Very, very nice! Outstanding pics! You're quite the photographer!


----------



## reddragon (May 24, 2005)

You have some fine photographs!


----------



## evangilder (May 24, 2005)

Thanks guys! 8) I will let you know when I post updates, which will probably be very soon. I have tons.


----------



## the lancaster kicks ass (May 25, 2005)

yeah there's some beauties on there.........


----------



## FLYBOYJ (May 25, 2005)

Neat stuff Evan - I've seen those polished C-150s before, they're a church group from Las Vegas.


----------



## evangilder (May 25, 2005)

Yes, there were three at the show last year. I only got pictures of 2 of them. But they ae some real good looking Cessnas! I uploaded about 20 more last night. They will be posted some time this afternoon. I added a coupel of more Zero shots, the N9M, Corsair and another Mustang. Can remember what else at the moment. I am still editting some SeaFury shots. 

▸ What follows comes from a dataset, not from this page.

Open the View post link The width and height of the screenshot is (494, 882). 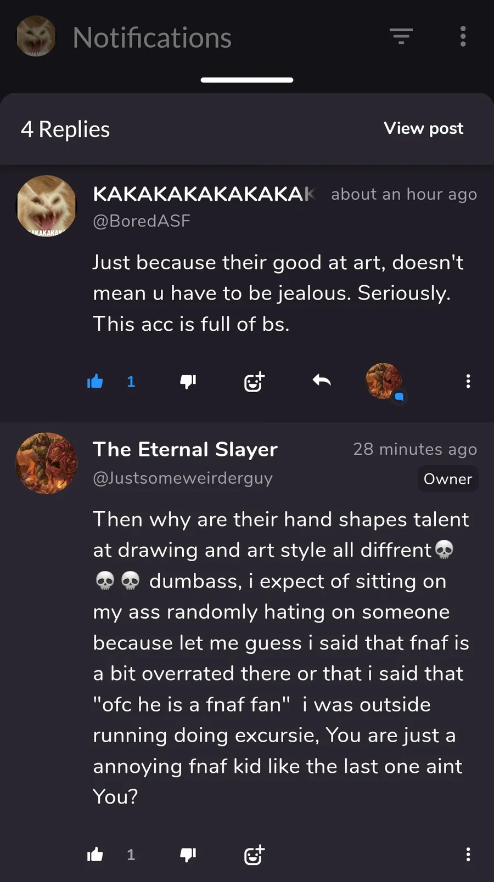[423, 128]
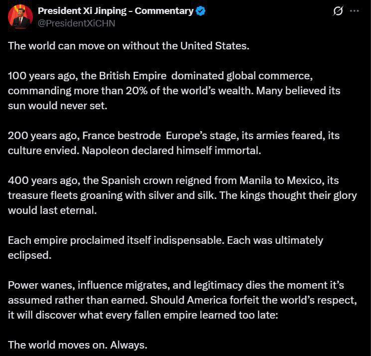
Task: Open the President Xi Jinping - Commentary display name
Action: click(116, 11)
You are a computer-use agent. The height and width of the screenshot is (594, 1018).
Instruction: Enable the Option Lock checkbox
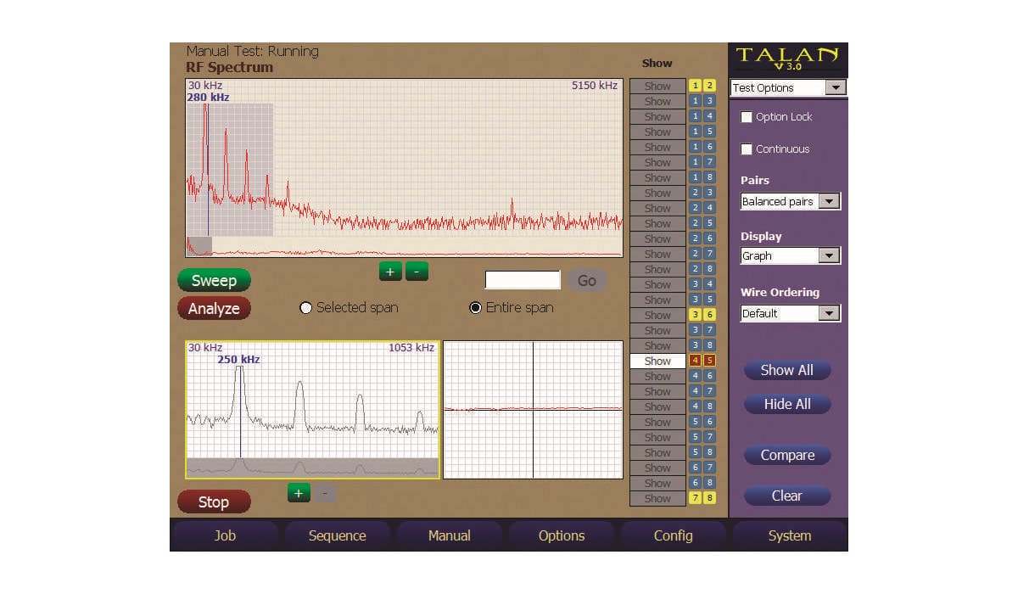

QB-35 is coming up in a couple of weeks, June 13. So I will be getting some more shots. I am hoping to see some things that I haven't seen yet.


----------



## cheddar cheese (May 25, 2005)

Great pics! 8)


----------



## evangilder (May 25, 2005)

Thanx! More on the way. 8)


----------



## evangilder (May 27, 2005)

New pics are up. I have added an SNJ-5, Yak-3, more Zero pics, Skyraider, N9M, P-51D "Red Dog XII", and 4 Corsair shots. I am editting some seafury and B-17 shots to go up next week. Feel free to have a look.

*End of shameless plug, I now resume normal posting...


----------



## Nonskimmer (May 27, 2005)

A Flying Wing? Cool! Who's the proud owner?


----------



## evangilder (May 27, 2005)

The Planes of Fame museum in Chino owns the Flying Wing. I will be seeing it again in another couple of weeks. The QB fly in is coming up and it is usually out for that event.


----------



## cheddar cheese (May 27, 2005)

More great pics! 8)


----------



## evangilder (May 27, 2005)

Thanks. Only the best for you guys. 8)


----------



## trackend (May 27, 2005)

Eric, Ive gone all wobble at the knees caused by over exposure to terrific aircraft pictures.


----------



## evangilder (May 31, 2005)

Thanks trackend! There are now 91 pics up. I added a B-25 nose shot, DiamondStar DA-40, Fiesler Storch, Hawker Hurricane, C-46 Commando, another SNJ-5 shot, Pitts S2c aerobatic plane, an EC-121T (militarized constellation), C-131D, P-38L, Navions, Nanchang CJ-6a, Piper L4F Grasshopper, yet another Mustang, Yak-52, 2 more shots of the RAF Mustang "Cottonmouth", 2 more Bearcat shots, several B-17 shots, and a couple of B-24 shots. Phew! That should be it for a couple of weeks. 

QB-35 is coming on the 13th of June. I am hoping to get out and get some more good shots then.


----------